GE.TRACKER: A ROBUST, LIGHTWEIGHT TOPIC TRACKING SYSTEM
Tomek Strzalkowski, Gees C. Stein and G. Bowden Wise
GE Corporate Research & Development
1 Research Circle
Niskayuna, NY 12309
strzalkowski@crd.ge.com
phone: 518-387-6871
fax: 518-387-6845
 
 

ABSTRACT

We describe a topic tracking system developed at GE R&D Center in connection with our participation in DARPA TDT evaluations. The TDT tracking task is specified as follows:  given Nt training news stories on a topic, the system must find all subsequent stories  on the same topic in all tracked news sources. These sources include radio and television news broadcasts, as well as newswire feeds. The initial set of training stories (usually 1, 2 or 4) is the only information about the topic available to the tracking system (1). The tracking performance is gauged using the False Alarm Rate and the Miss Rate metrics, reflecting the incidence of incorrect classification decisions made by the automatic system.

1. OVERALL DESIGN

GE.Tracker has been developed in a course of a few weeks during the summer of 1998. It has been designed to achieve a reasonably high-accuracy performance using a  lightweight, extremely portable and robust algorithms that rely on content compression  rather than on corpus statistics to detect relevance and assess topicality of the source material. The tracker operates by first creating a topic tracking query (TQ) out of the  available training stories. Subsequently, it accepts incoming stories, summarizes them  topically, scores the summaries for content, then assesses content relevance to the  tracking query. Stories whose compressed content summaries clear the empirically  established threshold are classified as being "on topic".

2. BUILDING TOPIC TRACKING QUERY

The topic tracking query (TQ) is built out of available training material, which  consists of Nt news stories on a topic of interest. In TDT2 evaluations the default  value of Nt has been 4 topical stories. The initial tracking query TQ0 is formed out  of the most frequent non-stop words and collocations found in the training set. The  frequency threshold is set so that the words selected for the TQ0 occur at least Nt-1  times in the training set (the exact formula will be explained in the final paper).  Collocations are all pairs of TQ0 terms that occur in 2 or more training stories. At  this time, all within-the-story co-occurrences are collected. More advanced proximity  or co-dependency calculations are planned for the future.

All terms and collocations are weighted to reflect their distribution within the training stories. Terms and collocations that occur in every training story are assigned greater  weights than those occurring in fewer stories.
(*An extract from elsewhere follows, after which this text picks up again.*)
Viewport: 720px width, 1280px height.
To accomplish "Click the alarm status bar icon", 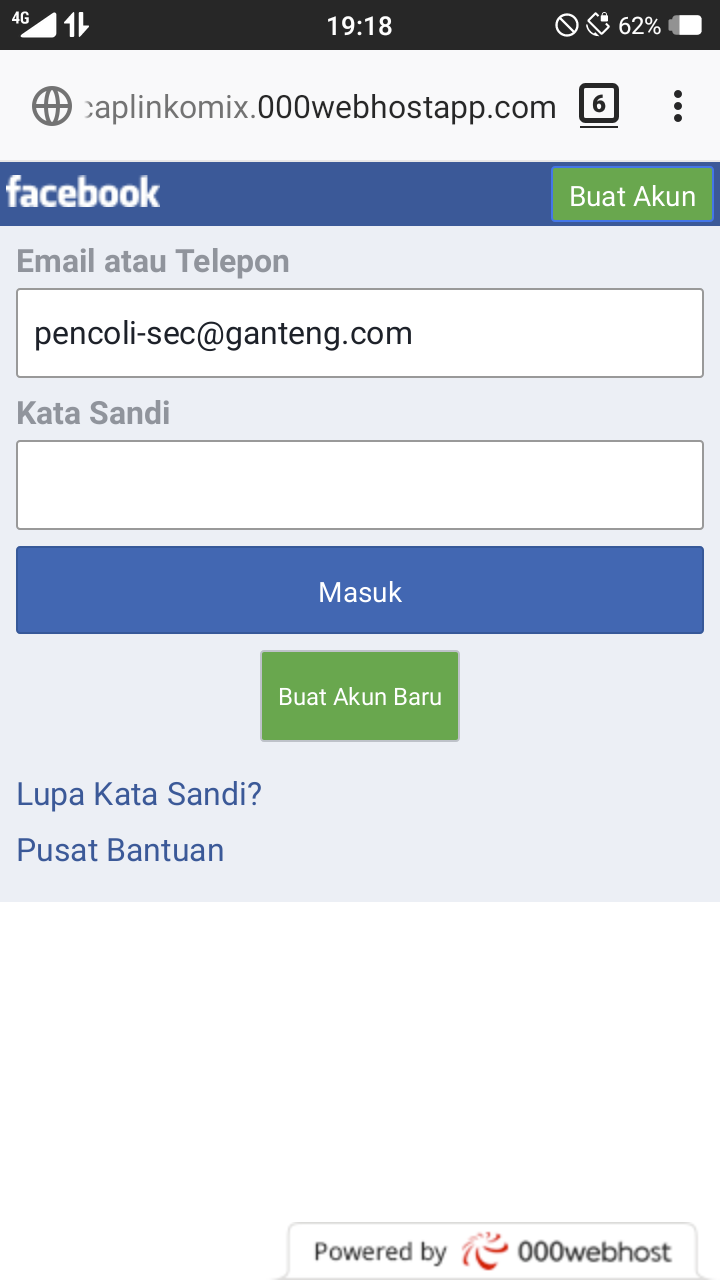I will coord(597,25).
The overall term frequency in the training set is factored in, but no external statistics are used. In particular, no collection level term weights, such as the inverted document frequency (idf) are computed.(2)
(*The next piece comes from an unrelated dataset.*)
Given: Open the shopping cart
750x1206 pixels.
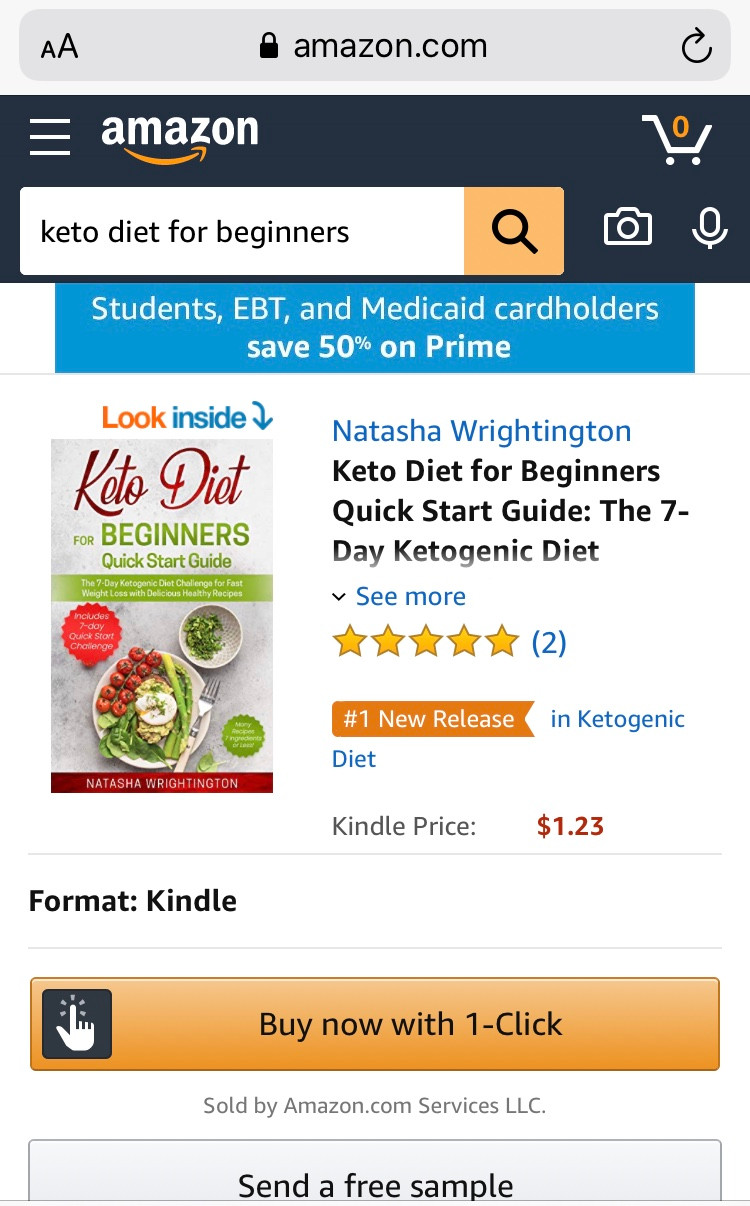Looking at the screenshot, I should point(677,139).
3. TRACKING INCOMING STORIES

The current version of GE.Tracker assumes that the input consists of a continuous  broadcast stream pre-segmented into stories, although this segmentation does not have  to be accurate. A future version is planned where an unsegmented broadcast stream can be used. The incoming stories are either text (newswire stories) or transcripts of audio  tracks from television or radio news programs. These transcripts do not have to be  accurate either, so the output of an automated speech recognition system is acceptable.  Indeed we report here mostly on tracking results with automatically derived transcripts.
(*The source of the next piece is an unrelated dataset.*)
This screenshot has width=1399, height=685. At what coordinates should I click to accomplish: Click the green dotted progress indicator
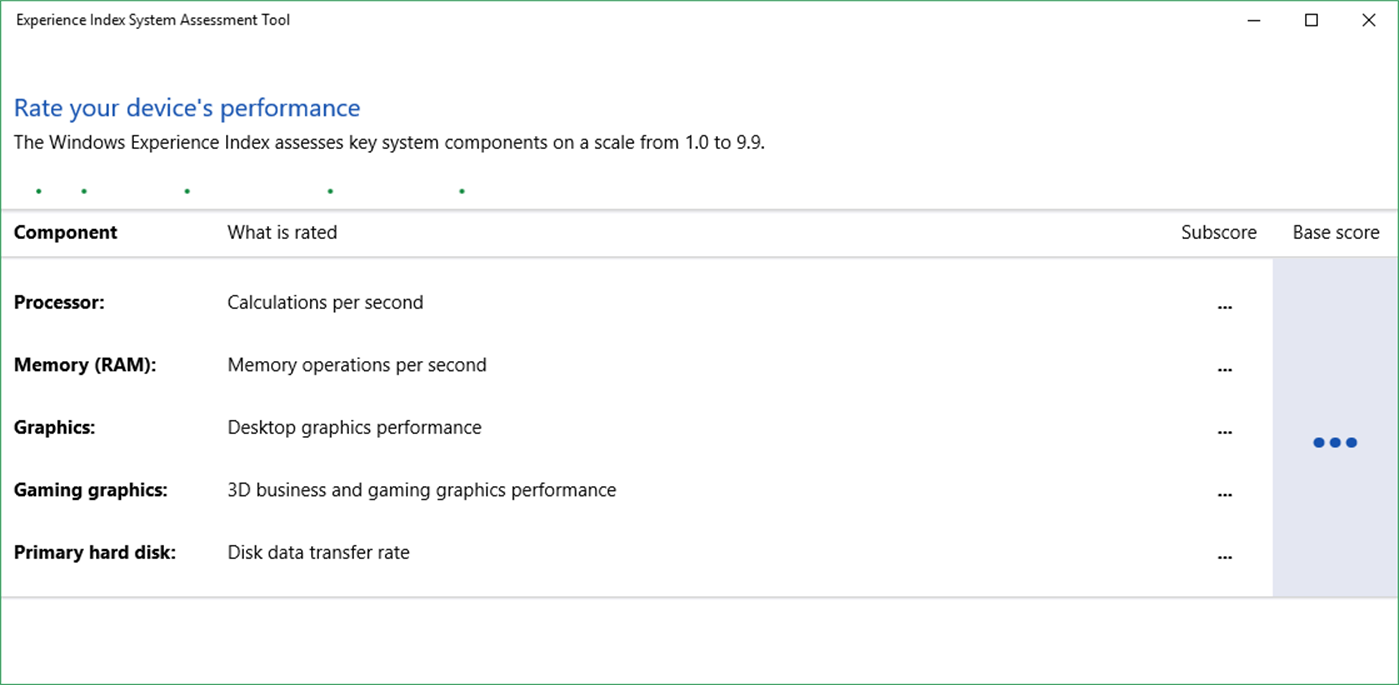(250, 190)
The incoming stories, whether text or speech transcripts, are summarized topically using  the GE.Summarizer developed under the Tipster program. For TDT evaluations the summarizer  has been modified to derive compressed content capsules of news stories, rather than  true summaries. Since the capsules are not meant to be human-readable, we make no effort  to maintain readability (there are no explicit paragraph or sentence boundaries  available in automated broadcast transcripts). Furthermore, a tighter content  compression is required than normally provided by the summarizer.

Summaries are scored for content density and topic coverage. The scoring method has been designed so that a summary obtains a high score only if it captures the dominating theme of the full story rather than some side aspect. Furthermore, only those high-scoring summaries that "cover" the tracking query TQ0 are selected as representing  stories that are on topic. The concept of tracking query coverage is an attempt to  quantify content distribution in a highly concentrated, yet naturally flowing news-style  language. We use an empirically validated formula that requires specific coverage ratios depending upon the query length and term rankings (e.g., 45% for the 15 top-ranking terms in the query, 20% for the next 10 terms, etc.).

4. AUTOMATIC SUMMARIZATION

We summarize incoming stories in order to compress their content; specifically, we are only interested what a given story has to say on the topic being tracked. Currently, 5% topical summaries are derived. This may or may not be an optimal length, and indeed further experiments are needed to determine what the optimal summary length might be for each story. The basic summarization algorithm is outlined below. We present a simplified version of our original text summarization algorithm; the present version ignores all readability considerations we normally impose upon the summaries. This allows to produce shorter and tightly compressed summaries, while requiring no special provisions for dealing with continuous stream of words, with no paragraphs or sentence boundaries.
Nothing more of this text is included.